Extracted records
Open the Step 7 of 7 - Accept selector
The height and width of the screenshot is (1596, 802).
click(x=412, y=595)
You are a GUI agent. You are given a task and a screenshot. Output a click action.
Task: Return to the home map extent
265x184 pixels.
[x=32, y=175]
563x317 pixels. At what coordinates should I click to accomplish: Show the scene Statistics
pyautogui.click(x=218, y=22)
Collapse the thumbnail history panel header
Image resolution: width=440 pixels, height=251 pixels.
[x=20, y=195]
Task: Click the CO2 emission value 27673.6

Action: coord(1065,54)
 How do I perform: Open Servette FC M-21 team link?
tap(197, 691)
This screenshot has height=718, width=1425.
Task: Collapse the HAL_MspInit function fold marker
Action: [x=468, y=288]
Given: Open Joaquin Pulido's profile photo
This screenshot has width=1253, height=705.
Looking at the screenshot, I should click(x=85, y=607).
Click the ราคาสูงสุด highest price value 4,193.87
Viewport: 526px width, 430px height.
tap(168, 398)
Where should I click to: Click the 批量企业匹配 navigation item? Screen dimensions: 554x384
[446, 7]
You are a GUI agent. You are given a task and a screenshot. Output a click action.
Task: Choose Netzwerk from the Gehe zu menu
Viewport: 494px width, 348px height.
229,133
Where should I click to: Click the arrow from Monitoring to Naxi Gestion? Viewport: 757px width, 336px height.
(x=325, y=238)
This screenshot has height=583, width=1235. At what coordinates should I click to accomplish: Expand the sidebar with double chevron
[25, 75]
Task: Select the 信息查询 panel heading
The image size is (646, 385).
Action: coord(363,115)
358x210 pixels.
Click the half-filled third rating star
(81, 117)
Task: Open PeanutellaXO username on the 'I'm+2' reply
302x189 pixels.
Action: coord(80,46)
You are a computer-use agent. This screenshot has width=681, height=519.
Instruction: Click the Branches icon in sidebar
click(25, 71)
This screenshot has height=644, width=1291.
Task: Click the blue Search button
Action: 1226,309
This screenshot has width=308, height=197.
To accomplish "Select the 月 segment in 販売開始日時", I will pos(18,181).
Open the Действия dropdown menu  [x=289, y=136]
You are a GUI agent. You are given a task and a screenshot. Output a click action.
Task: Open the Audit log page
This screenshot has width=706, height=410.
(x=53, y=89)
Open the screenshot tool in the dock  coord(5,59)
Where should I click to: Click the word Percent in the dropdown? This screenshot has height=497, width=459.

### Directions
With "dropdown" as the word to match, copy each line of the records that has it.

### Exercise output
Open the Действия dropdown menu  [x=289, y=136]
Where should I click to: Click the word Percent in the dropdown? This screenshot has height=497, width=459.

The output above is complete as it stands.